Estas cifras no fueron solo el resultado de la brutalidad alemana. Las decisiones de Stalin, desde la negativa a preparar las defensas antes de Barbarroja hasta las órdenes de «ni un paso atrás» (la Orden n.º 227) que amenazaban con la ejecución a los que se retiraran, también contribuyeron al inmenso coste humano. Los batallones de castigo (shtrafbat), formados por soldados que habían cometido infracciones reales o imaginarias, eran enviados a las misiones más suicidas. Y los comisarios políticos, presentes en todas las unidades, ejercían un control ideológico que a menudo primaba sobre la eficacia militar.

Legado

El Ejército Rojo salió de la SGM como la fuerza terrestre más poderosa del mundo, desplegada desde Berlín hasta Manchuria. Su victoria sobre la Alemania nazi fue la base de la legitimidad del régimen soviético durante décadas y sigue siendo un elemento central de la identidad nacional rusa.

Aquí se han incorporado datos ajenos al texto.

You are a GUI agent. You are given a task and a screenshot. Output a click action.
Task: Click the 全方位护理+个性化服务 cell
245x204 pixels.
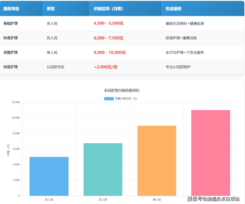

Militarmente, el Ejército Rojo demostró que la masa, cuando se combina con una doctrina operacional sofisticada y una determinación implacable, puede derrotar a ejércitos técnicamente superiores. Las operaciones profundas soviéticas de 1944-1945 siguen siendo estudiadas en las academias militares de todo el mundo como ejemplos de arte operacional a gran escala.

Pero el legado del Ejército Rojo es también una historia de sufrimiento inimaginable. Los millones de soldados soviéticos que murieron en el frente oriental, muchos de ellos campesinos apenas entrenados lanzados al combate con equipamiento inadecuado, pagaron el precio más alto de la victoria aliada. Sin su sacrificio, la derrota del nazismo habría sido imposible. Esa es una deuda que la historia no puede olvidar.